(YOUR INSTRUCTIONS):
From the line that contains "mail@sibac.info (1166, 55)" to the last line of the entries, set down each line exactly as written, both ends included, with nothing else.

Segment Open

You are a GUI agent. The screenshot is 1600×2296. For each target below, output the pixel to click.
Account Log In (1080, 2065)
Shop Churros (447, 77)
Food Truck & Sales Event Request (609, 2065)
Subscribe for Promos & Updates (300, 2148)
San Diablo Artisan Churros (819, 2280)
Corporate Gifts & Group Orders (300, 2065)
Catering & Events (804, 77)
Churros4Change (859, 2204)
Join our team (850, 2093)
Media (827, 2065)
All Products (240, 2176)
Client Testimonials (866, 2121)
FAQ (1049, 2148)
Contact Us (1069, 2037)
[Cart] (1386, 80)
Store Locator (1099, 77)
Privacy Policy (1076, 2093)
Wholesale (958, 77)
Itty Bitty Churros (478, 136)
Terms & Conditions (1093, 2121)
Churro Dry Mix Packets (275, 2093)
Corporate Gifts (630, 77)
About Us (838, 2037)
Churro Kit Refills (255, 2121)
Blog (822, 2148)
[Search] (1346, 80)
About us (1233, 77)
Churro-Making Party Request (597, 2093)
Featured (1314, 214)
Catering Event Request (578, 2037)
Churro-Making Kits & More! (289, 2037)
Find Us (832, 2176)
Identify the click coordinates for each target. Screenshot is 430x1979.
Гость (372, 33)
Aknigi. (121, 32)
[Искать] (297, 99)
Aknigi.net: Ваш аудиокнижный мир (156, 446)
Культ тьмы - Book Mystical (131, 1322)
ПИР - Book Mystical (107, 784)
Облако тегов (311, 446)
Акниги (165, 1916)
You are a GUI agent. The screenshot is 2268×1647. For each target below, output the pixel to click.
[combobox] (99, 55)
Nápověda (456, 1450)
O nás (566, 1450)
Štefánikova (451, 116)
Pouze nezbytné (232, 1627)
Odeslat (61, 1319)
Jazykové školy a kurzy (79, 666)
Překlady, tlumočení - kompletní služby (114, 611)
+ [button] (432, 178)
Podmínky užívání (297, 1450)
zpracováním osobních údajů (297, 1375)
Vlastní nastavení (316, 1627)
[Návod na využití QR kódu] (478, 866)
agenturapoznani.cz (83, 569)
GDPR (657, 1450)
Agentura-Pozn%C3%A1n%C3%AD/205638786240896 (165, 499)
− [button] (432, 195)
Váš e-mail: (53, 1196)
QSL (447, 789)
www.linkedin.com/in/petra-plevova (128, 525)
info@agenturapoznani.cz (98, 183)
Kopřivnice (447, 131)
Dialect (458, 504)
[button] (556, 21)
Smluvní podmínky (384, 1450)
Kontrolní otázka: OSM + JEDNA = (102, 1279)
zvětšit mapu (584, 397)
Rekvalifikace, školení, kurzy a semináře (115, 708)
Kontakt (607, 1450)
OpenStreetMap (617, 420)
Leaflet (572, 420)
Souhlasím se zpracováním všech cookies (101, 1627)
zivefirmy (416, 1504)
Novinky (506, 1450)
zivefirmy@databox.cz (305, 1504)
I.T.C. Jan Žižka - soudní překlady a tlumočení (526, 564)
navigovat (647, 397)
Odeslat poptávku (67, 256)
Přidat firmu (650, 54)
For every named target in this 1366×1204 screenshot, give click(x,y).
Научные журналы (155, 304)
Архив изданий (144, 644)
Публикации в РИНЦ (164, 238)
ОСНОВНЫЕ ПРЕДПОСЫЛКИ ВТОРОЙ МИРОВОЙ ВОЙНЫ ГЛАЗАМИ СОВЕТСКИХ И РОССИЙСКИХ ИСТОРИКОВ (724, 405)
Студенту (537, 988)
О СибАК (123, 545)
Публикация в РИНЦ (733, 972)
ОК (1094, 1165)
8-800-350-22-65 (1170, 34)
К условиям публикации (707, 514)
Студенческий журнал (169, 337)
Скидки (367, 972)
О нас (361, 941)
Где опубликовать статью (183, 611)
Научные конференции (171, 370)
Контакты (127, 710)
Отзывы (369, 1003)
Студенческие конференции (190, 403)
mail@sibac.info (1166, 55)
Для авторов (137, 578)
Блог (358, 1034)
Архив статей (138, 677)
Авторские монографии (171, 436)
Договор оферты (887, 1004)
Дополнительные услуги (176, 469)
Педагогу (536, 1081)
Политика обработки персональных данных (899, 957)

Segment Closed

(COMPLETED EXERCISE):
mail@sibac.info (1166, 55)
Для авторов (137, 578)
Блог (358, 1034)
Архив статей (138, 677)
Авторские монографии (171, 436)
Договор оферты (887, 1004)
Дополнительные услуги (176, 469)
Педагогу (536, 1081)
Политика обработки персональных данных (899, 957)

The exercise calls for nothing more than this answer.